• **WRITTEN PROBLEM**
Reproduce the text of every entry below word for word, leaving out the pictures.
--- DATA FOR PROCESSING ---
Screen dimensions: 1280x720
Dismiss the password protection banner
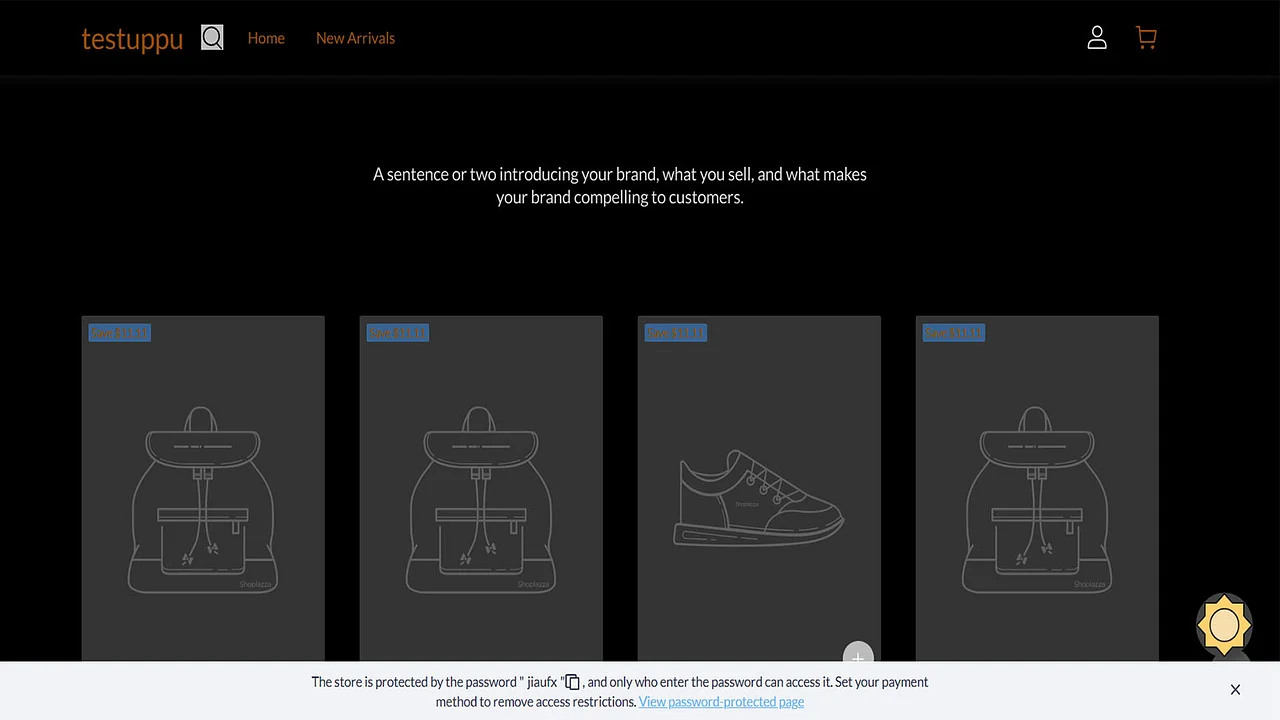1235,690
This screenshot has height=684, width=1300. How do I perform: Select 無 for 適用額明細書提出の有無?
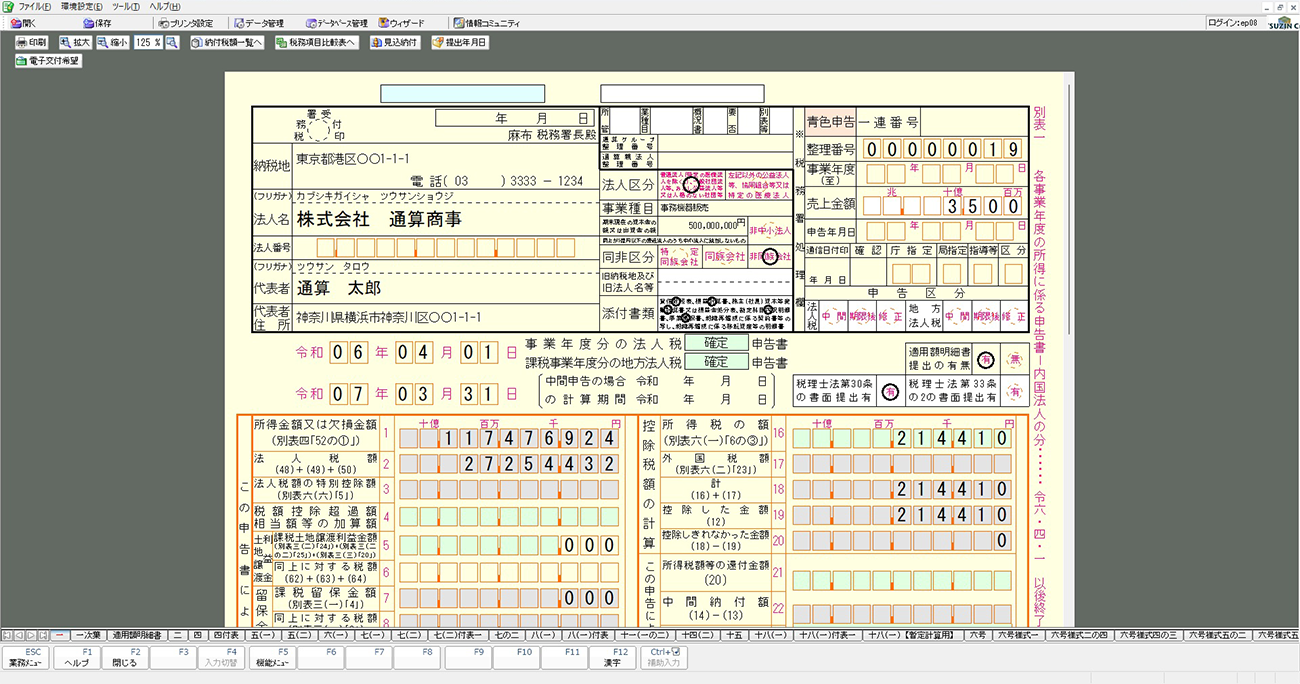1015,359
---
• **EXERCISE RESULT**
Screen dimensions: 1280x720
Dismiss the password protection banner
1235,690
This screenshot has height=684, width=1300. How do I perform: Select 無 for 適用額明細書提出の有無?
1015,359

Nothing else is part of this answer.